Ceux qui croyaient à la riposte, ceux qui n’y croyaient pas

Le monde paraît aujourd’hui être divisé entre ceux qui considèrent qu’on en fait trop et ceux qui jugent encore insuffisantes les mesures prises par les autorités.

Parmi les premiers, certains estiment que le Président a fait une erreur d’appréciation par exemple en qualifiant l’épidémie de Covid-19 de « plus grande crise sanitaire des 100 dernières années », ce qu’elle n’est probablement pas pour l’heure (que l’on songe à l’épidémie de Sida, de tuberculose…).

Les autres, au contraire, s’étonnent qu’on ne mette pas à contribution les armées, probablement (on l’espère) encore dotées d’équipes mobiles de réanimation et de stocks de masques. Dans cet esprit, certains commentateurs, à l’instar de Jacques Attali, appellent comme en temps de guerre à mobiliser toute l’industrie française pour la fabrication rapide de masques et de respirateurs.

Il est probable que sans nécessairement aller jusqu’à la mobilisation de l’armée, le gouvernement durcisse dans les heures et les jours à venir encore ses mesures. Il a d’ailleurs annoncé ce matin l'interdiction des rassemblements de plus de 100 personnes qui « s'appliquera sur tout le territoire national et dès maintenant (…) ça veut dire évidemment des conséquences importantes pour les théâtres, pour les cinémas… ».

Au-delà des débats, restent les chiffres (dont nous savons combien l’interprétation peut être complexe).

Dans le monde, on colligeait ce matin 135 467 personnes testées positives pour le SARS-CoV-2 (+ 9205 en 24 h) depuis le début de la flambée, dont 4981 décès (+ 340 en 24 h).

Situation la plus préoccupante : celle de l’Italie où le Covid-19 continue ses ravages chez les personnes âgées et les plus fragiles avec 1 016 décès (189 en 24 h). En France on déplorait 13 nouveaux décès pour la journée du 12 mars.

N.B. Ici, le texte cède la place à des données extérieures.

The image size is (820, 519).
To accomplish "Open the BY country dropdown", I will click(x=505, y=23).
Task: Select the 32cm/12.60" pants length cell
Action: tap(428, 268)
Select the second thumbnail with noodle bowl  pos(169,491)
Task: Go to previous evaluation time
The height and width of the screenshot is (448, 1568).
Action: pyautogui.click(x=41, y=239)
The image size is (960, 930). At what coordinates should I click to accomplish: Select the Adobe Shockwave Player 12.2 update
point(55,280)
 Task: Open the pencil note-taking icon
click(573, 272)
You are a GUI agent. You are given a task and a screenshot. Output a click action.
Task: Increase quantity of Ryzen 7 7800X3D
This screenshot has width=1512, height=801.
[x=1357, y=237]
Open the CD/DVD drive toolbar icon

*Le mot est de l’organisation mondiale de la santé

F.H.

Copyright © http://www.jim.fr

Réagir

Vos réactions (2)

  • Si ma mémoire est bonne...

    Le 13 mars 2020

    Réunion fébrile au sommet.
    Des représentants de tous les secteurs.
    En est sorti le plan "Bachelot".
    Celui là même que les hautes autorités appliquent aujourd'hui.
    Trois stades, chacun correspondant à la propagation du virus.
    Avec à chaque stade des mesures correspondant à la nécessité du "The show must go on".
    Quoi qu'il arrive.
    Si ma mémoire est bonne, en phase trois, pandémie (mondiale donc), 80% de malades, on paralyse tout sauf les médicaments et l'alimentation, l'armée accompagne les camions, les PS retraités sont réquisitionnés et remis au boulot... Même s'il ne reste que 20% de valides.
    Efficace sur le papier.
    Mais aujourd'hui ?
    Jupiter a sorti l'arme suprême pour quoi ?
    500 nouveaux cas par jour, il faudrait donc 30 ans pour contaminer tous les français...
    On raisonne "politique".
    Si on raisonnait médecine de guerre, on prendrait quelques précautions, celles de la phase 1 et c'est tout.
    Ca changerait quoi ?
    La durée, c'est tout.
    Pas le nombre total de décès.

    Dominique Barbelet



  • Médecins hospitaliers et personnel soignant à Paris

    Le 15 mars 2020

    Nos confrères médecins continuent d'assurer leur travail. Nombre d'entre eux utilisent les transports publics car il n y a pas de parking dans les hôpitaux et que le parking public ou privé est trop cher. Les pouvoirs publics, mairie chefs d'établissements devraient leur faciliter les choses. Parking gratuit à proximité ou places dans les hôpitaux quand cela est possible.